BMS Presents Promising Data for EGFRxHER3 Antibody-Drug Conjugate at ESMO 2025

Bristol Myers Squibb (BMS) has unveiled encouraging results from an early-stage trial of its EGFRxHER3 antibody-drug conjugate (ADC), izalontamab brengitecan (iza-bren), at the 2025 European Society for Medical Oncology (ESMO) Congress in Berlin. The data suggest that BMS may be positioned to maintain a competitive edge in the evolving ADC landscape.

Global Trial Results Show Consistent Efficacy

The phase 1 study, which included 113 patients across various cancer types, demonstrated a confirmed overall response rate (cORR) of 55% in a cohort of 20 patients receiving a 2.5-mg/kg dose on Days 1 and 8 of a three-week cycle. This marks the first readout from a global trial of iza-bren, following previously released China-only data.

Notably, the trial showed promising results across different cancer types:

• Non-small cell lung cancer (NSCLC): 42.9% cORR (14 patients)
  • EGFR-mutant: 36.4% cORR (11 patients)
  • EGFR-wildtype: 66.7% cORR (3 patients)
• Breast cancer: 100% cORR (3 patients)

Dr. Anne Kerber, head of development, hematology, oncology and cell therapy at BMS, emphasized the importance of consistency between global and Chinese data sets, stating, "That's what we do see—and that's what is very encouraging for us."

Safety Profile and Future Developments

The most frequent treatment-related adverse events were hematologic, with neutropenia, anemia, and thrombocytopenia of grade 3 or above occurring in 55%, 28%, and 12% of patients, respectively. Dr. Kerber noted that these rates might be influenced by the heavily pretreated patient population and the absence of prophylactic measures in the trial.
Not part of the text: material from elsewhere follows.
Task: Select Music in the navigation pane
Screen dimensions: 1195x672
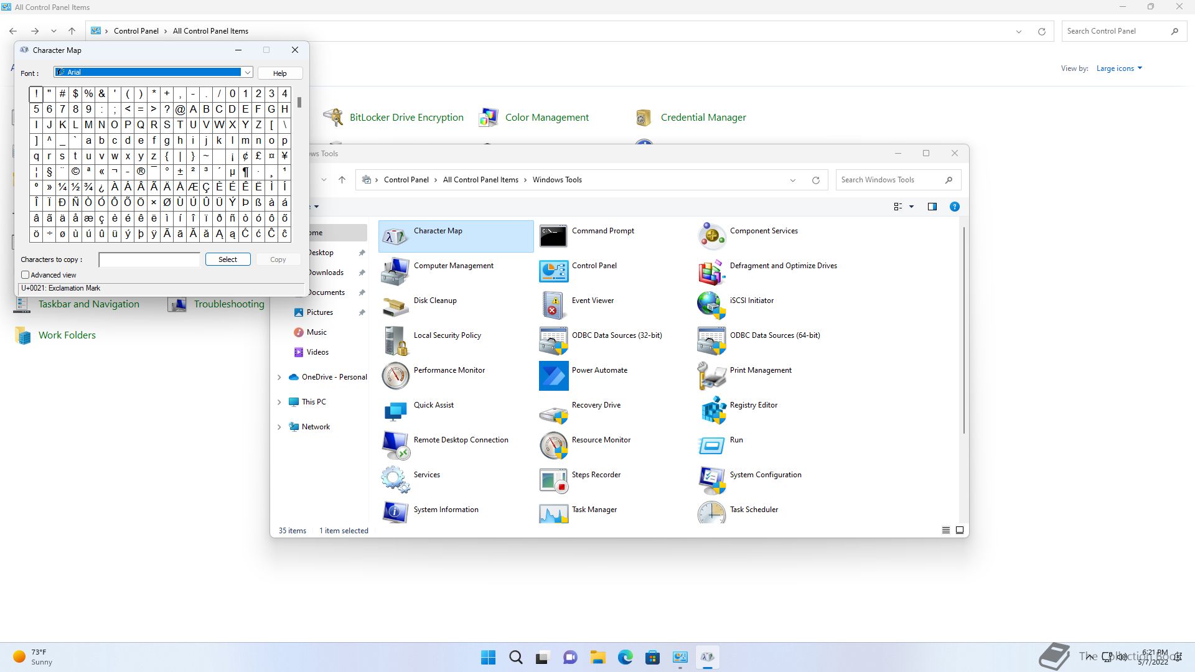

BMS is currently evaluating iza-bren in a global phase 2/3 study as a first-line treatment for triple-negative breast cancer and bladder cancer, with plans to assess its potential in lung cancer as well. The company expects to move forward with the 2.5-mg/kg dose regimen, although a final decision is pending.

Strategic Importance and Competitive Landscape

Iza-bren, acquired through an $800 million upfront payment to SystImmune as part of a deal worth up to $8.4 billion, is considered by some analysts to be an underappreciated asset in BMS's oncology pipeline. The ADC's design, which targets both EGFR and HER3 receptors involved in epithelial tumor survival and proliferation, positions it as a potentially versatile treatment option.

While other companies, including Duality Biotherapeutics, Avenzo Therapeutics, and CStone Pharmaceuticals, are developing similar EGFRxHER3 ADCs, BMS appears confident in its lead. Dr. Kerber stated, "Right now, given the breadth of the data that we have at this point in time not only in China, but also in the global population, I think we're pretty confident that we will be able to stay ahead of the competition."

As the pharmaceutical industry continues to invest in ADC technology, the progress of iza-bren represents a significant development in the field, potentially offering new treatment options for patients with various types of cancer.